Quais DJs da nova geração da cidade vocês acham que as pessoas devem ficar atentas? Tem acompanhado alguém?
SC: A ISA49 tem me agradado bastante, assim como a Preta.
MK: Boa pergunta! Eu confesso que tenho acompanhado muito o trabalho das mulheres djs da cidade mais do que dos homens e isso porque nos últimos 5 anos tem surgido uma leva de djs incríveis de bom gosto musical e bem dedicadas, algumas delas são produtoras de eventos locais que acabam atraindo público da mesma faixa etária e isso pra mim é super positivo porque vemos que o trabalho feito até agora continua e nada foi em vão, as sementes plantadas lá atrás continuam a dar frutos! Em particular me identifico muito com o som da Giograng tanto como dj quanto como produtora vejo um potencial enorme nela.
Vocês acham que em Brasília valorizamos pouco os talentos locais?
SC: Acho que ainda valorizamos um pouco mais da conta os não locais.
MK: Não necessariamente!
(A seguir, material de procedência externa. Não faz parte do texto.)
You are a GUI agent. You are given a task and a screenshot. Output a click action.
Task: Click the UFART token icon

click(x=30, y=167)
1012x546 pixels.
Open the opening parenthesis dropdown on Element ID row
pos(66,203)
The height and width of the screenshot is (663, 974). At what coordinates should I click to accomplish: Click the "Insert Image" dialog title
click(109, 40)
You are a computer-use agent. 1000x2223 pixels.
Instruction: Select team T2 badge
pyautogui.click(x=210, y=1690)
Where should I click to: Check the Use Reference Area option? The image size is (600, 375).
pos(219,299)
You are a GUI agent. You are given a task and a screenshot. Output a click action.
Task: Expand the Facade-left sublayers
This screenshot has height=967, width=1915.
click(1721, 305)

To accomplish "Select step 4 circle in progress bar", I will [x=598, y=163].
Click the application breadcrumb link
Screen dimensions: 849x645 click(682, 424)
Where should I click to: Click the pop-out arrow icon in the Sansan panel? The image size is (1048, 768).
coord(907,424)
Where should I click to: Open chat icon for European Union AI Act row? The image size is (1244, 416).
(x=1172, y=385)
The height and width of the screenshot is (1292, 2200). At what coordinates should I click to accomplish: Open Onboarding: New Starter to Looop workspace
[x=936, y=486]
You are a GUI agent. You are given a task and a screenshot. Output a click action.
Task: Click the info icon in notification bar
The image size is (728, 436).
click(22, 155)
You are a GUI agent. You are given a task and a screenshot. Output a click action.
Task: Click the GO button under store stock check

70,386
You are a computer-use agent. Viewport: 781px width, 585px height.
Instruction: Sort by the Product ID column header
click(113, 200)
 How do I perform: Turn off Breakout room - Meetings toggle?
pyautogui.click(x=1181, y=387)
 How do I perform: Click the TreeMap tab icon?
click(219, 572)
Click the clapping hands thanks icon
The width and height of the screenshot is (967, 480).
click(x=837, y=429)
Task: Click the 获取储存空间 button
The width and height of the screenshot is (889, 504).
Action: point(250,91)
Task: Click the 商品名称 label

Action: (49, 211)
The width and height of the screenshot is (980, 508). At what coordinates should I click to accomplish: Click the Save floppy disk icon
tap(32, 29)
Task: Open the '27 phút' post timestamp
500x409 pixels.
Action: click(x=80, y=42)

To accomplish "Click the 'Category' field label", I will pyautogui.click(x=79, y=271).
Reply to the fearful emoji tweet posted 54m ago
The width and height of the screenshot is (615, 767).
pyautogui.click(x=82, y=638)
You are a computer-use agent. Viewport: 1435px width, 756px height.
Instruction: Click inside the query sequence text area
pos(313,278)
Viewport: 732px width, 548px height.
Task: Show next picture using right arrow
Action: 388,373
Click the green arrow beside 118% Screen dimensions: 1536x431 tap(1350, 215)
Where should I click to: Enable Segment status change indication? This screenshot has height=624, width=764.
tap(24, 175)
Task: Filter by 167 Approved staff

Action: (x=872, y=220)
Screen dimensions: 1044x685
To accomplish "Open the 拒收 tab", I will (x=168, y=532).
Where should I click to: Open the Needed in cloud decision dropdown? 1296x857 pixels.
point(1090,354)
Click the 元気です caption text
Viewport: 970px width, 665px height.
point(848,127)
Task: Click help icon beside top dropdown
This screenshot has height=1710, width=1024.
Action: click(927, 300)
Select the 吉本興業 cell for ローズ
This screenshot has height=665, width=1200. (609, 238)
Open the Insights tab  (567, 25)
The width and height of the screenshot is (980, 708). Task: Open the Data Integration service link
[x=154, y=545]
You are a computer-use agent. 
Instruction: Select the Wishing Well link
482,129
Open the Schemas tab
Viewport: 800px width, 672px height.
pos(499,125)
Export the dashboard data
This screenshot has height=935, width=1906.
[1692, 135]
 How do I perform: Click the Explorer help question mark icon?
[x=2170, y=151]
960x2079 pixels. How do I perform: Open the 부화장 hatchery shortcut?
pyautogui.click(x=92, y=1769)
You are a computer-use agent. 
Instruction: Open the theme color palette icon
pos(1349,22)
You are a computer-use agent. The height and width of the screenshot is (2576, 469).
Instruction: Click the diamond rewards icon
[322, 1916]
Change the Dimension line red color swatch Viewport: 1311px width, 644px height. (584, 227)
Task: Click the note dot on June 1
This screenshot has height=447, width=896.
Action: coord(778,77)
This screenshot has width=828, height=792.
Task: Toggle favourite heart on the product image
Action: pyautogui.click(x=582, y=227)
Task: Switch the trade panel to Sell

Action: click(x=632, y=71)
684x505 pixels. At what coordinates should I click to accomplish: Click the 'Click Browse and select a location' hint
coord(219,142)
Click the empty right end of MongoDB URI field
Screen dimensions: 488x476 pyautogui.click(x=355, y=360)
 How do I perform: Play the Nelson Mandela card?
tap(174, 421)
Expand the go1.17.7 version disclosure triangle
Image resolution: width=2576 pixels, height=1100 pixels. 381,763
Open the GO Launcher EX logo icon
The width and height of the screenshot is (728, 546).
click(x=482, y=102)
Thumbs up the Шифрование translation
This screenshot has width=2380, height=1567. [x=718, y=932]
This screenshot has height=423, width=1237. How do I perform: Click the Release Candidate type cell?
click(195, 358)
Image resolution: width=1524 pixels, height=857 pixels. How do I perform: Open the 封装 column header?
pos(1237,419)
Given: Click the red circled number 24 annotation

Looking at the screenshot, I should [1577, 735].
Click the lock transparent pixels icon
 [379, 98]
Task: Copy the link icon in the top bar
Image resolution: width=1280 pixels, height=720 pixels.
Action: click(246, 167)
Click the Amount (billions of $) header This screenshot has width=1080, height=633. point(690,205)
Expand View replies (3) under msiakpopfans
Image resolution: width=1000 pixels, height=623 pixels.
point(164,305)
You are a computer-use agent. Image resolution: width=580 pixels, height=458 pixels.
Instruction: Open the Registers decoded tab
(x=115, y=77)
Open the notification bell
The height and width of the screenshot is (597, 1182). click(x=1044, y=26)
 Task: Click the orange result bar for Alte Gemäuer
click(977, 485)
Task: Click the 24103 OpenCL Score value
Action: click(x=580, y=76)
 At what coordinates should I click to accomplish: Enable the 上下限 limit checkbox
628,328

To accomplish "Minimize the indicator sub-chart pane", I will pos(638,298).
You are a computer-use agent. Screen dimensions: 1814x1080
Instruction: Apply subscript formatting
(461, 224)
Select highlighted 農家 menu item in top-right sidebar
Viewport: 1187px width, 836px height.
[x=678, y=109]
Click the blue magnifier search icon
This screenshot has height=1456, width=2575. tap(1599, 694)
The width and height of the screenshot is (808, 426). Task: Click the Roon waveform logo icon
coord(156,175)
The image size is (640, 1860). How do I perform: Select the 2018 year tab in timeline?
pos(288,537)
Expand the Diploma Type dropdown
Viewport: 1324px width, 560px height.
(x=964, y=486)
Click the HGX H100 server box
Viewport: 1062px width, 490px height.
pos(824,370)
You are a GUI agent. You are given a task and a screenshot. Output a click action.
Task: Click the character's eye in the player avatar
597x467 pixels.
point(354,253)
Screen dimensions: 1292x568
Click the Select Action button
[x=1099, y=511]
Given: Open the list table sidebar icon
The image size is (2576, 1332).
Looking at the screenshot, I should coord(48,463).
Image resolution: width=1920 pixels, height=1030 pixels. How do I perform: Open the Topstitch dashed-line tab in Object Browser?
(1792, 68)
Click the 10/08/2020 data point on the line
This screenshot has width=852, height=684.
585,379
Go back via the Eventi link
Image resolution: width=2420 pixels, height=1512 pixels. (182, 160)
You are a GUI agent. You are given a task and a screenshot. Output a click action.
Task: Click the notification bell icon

Acho que nenhuma cena ou cidade vive apenas dos talentos locais e uma boa parte da cena é composta por djs/produtores que acabam tendo que fazer o seu próprio rolê para tocar e trazem djs e artistas de outros estados para estabelecer um intercâmbio como sempre foi! Acredito que pelo fato da cena Brasiliense não ter se profissionalizado até agora como é em SP por exemplo, isso pode ser umas das causas da má valorização ou de cachês baixos que temos aqui! Talvez seja apenas a realidade de uma cidade de 60 anos de idade…
Um pouco de nostalgia: o que vocês sentem falta do passado?
SC: Djs contadores de histórias
MK: Sinceramente?! Dos Toca discos nas festas rsrsrs Era tão bom ficar de olho no disco girando enquanto o dj tocava e ver as técnicas de mixagens e tal. Um outro feeling se é que me entende!
Qual a melhor coisa do momento atual da cidade?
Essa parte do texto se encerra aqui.